Pour nous être laissés mordre et emparer par le monde, nous ignorons dorénavant la matière vive du sain et saint silence. Et ce n’est pas les quelques heures de sommeil que nous autorise encore cette société gavée qui se moque de Dieu et a partout détruit la nuit qui sont à même de régénérer la paix égarée de nos fibres éperdues. Nous ne serons certes pas les premiers, nous faufilant sur le sentier pierreux grimpant jusqu’au monastère entre deux flancs de rochers non loin de l’eau blanche et  bondissante du Guiers-Mort, à appréhender l’immersion totale dans la paix intérieure à laquelle une telle retraite prépare : Le monde passe, la Croix demeure, et nous emboitons le pas à une multitude avant nous, parmi lesquels Chateaubriand et Ballanche mais aussi tant de pèlerins et de saints, saint Bernard et saint François de Sales, jusqu’au fondateur saint Bruno. François-René, dans ses Mémoires, dresse de l’endroit que la Révolution vient alors de dévaster un tableau navrant ; les bâtiments se lézardent sous la surveillance d’une espèce de « fermier des ruines » qui vient d’inhumer le tout dernier frère : Ballanche et lui contemplent « la fosse étroite fraîchement recouverte.   Napoléon, dans ce moment, en allait creuser une immense à Austerlitz ». Il songe aux enfants de Bruno en habits blancs, « Heureux, ô vous qui traversâtes le monde sans bruit, et ne tournâtes pas même la tête en passant ! » Un peu auparavant, dans l’autre chartreuse, la petite de Paris (celle dite de Vauvert, au Luxembourg - elle aussi tout juste assaillie par la bêtise et la fureur de cette même Révolution), la fresque de Le Sueur contant la vie de saint Bruno s’était dressée, livide devant lui : « Il y a deux espèces de ruines, notait, le cœur flétri, l’écrivain : l’une ouvrage du temps, l’autre ouvrage des hommes. C’est à cette seconde que la Chartreuse appartient, ouvrage des malheurs et non des années (…)  Sur les murailles, on voyait des peintures à demi effacées représentant la vie de saint Bruno : un cadran était resté sur un des pignons de l’église et dans le sanctuaire, au lieu de cet hymne de paix qui s’élevait jadis en l’honneur des morts, on entendait crier l’instrument du manœuvre qui sciait les tombeaux ». (2)

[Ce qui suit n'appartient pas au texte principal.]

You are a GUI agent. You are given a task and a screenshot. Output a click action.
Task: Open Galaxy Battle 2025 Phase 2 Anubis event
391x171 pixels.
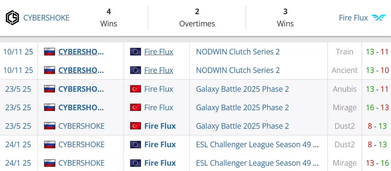pyautogui.click(x=242, y=89)
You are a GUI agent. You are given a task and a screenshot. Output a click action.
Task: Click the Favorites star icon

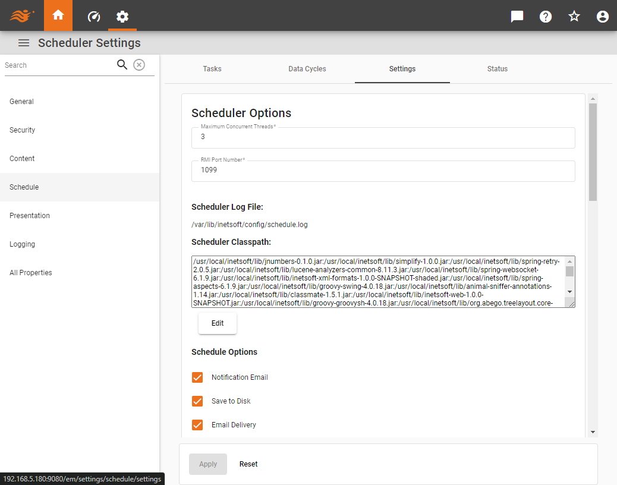[x=574, y=16]
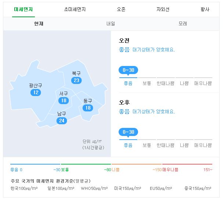Click the 남구 value badge 24

(62, 121)
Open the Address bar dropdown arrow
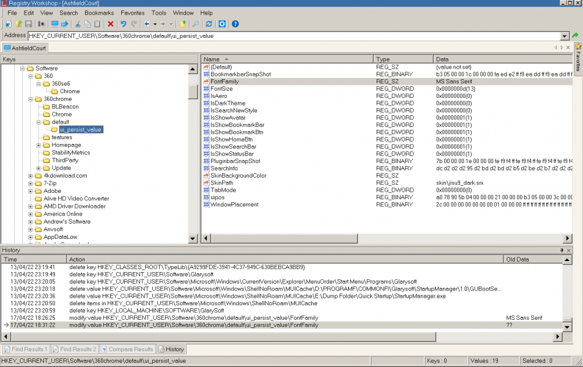Image resolution: width=583 pixels, height=367 pixels. point(564,36)
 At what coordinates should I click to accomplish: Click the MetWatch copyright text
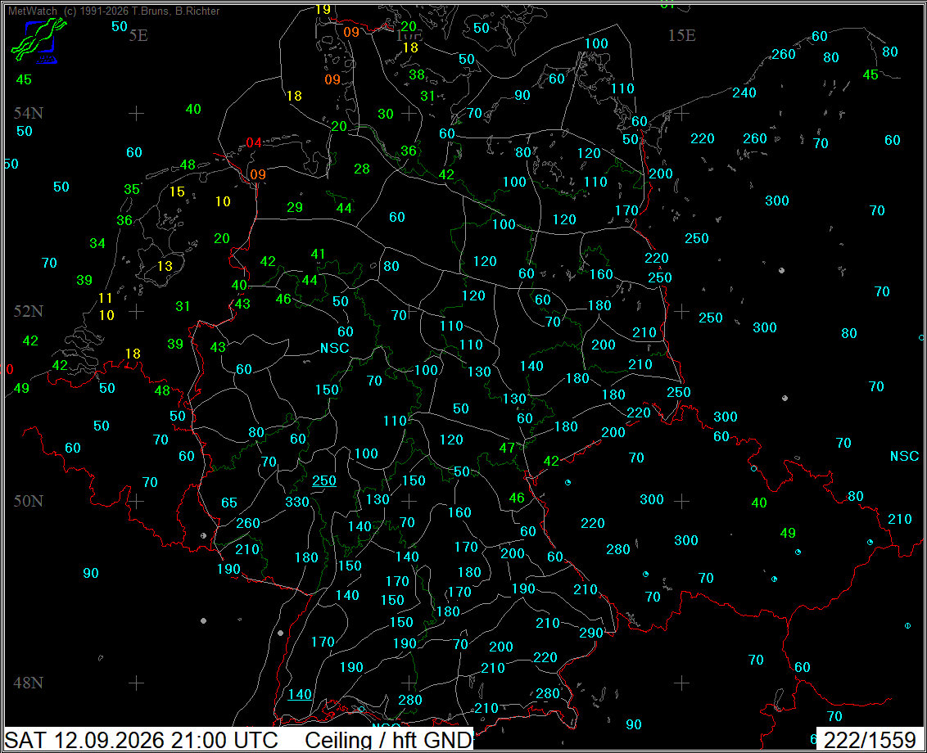tap(114, 11)
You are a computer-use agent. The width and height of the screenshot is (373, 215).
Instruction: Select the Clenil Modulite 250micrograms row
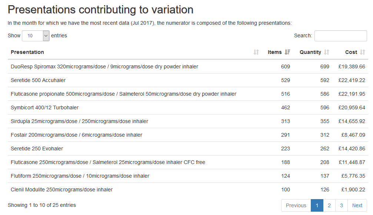coord(188,190)
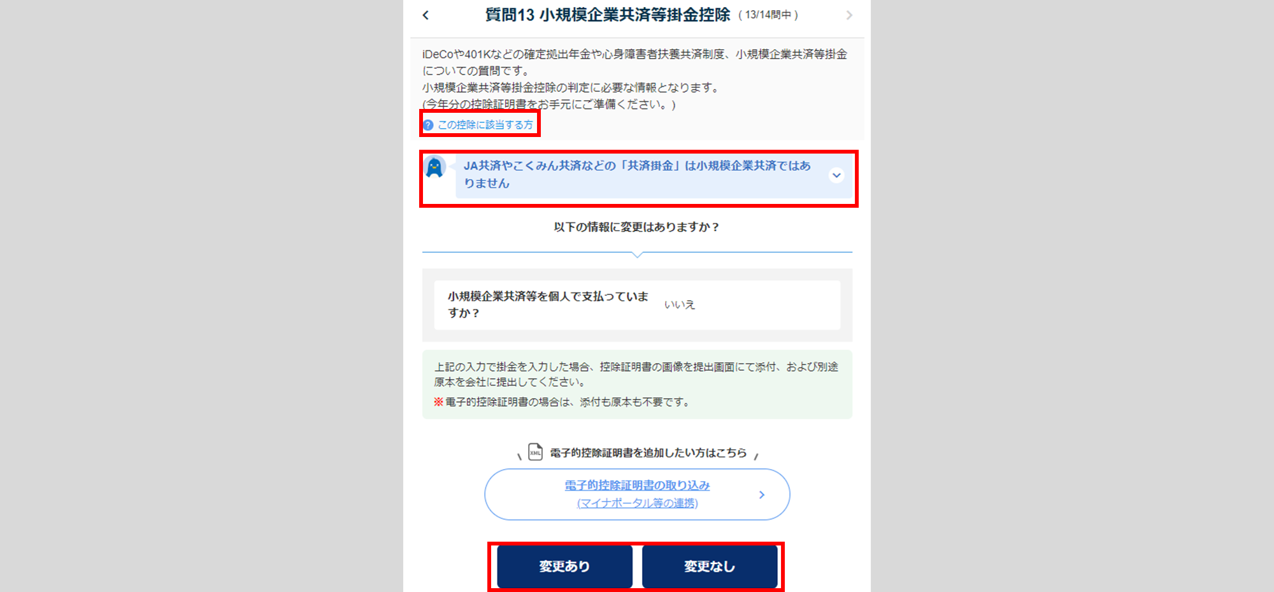Expand the JA共済 notice chevron

point(836,175)
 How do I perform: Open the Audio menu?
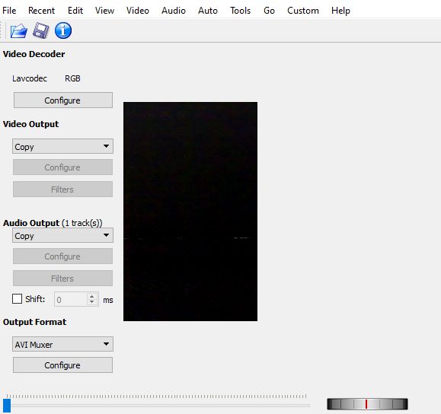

L’inconscience des Occidentaux devant la radicalisation inévitable de l’Islam [on entend peu de penseurs s’en prendre à la matrice idéologique même de Daesh, et qui n’est rien moins que l’anéantissement de tout ce qui n’est pas elle], l’abandon par ces mêmes Occidentaux de leurs autels, livrés par centaines dans les campagnes aux vols [le nombre de pillages d’églises va grandissant dans l’indifférence générale], l’usure même du divertissement libéral, l'indigence intellectuelle du concept même de laïcité [ne parlons pas de ses représentants !] ainsi que l’inévitable achevement du calendrier consumériste qui se profile à l’horizon, tout cela ne plaide pas pour un futur très heureux : Nous sommes, à n’en pas douteur, à la veille d’événements extrêmement graves et meurtriers. Pourtant, l’espérance doit nous demeurer vive et chevillée au cœur :

« Prends en gré ma supplication, comme une immense clameur, pour que mes paroles soient de plus en plus dignes d'être exaucées de Toi, donne intensité et persévérance à ma prière. (…) Puisque Ta miséricorde est immense et que mon péché est grand, aie pitié de moi grandement, aussi grandement que l'est Ta miséricorde, alors je pourrai chanter tes louanges en contemplant ton nom, qui est Seigneur. Je Te bénirai d'une bénédiction qui durera aussi longtemps que les siècles, je Te louerai par la louange en ce monde et en l'autre »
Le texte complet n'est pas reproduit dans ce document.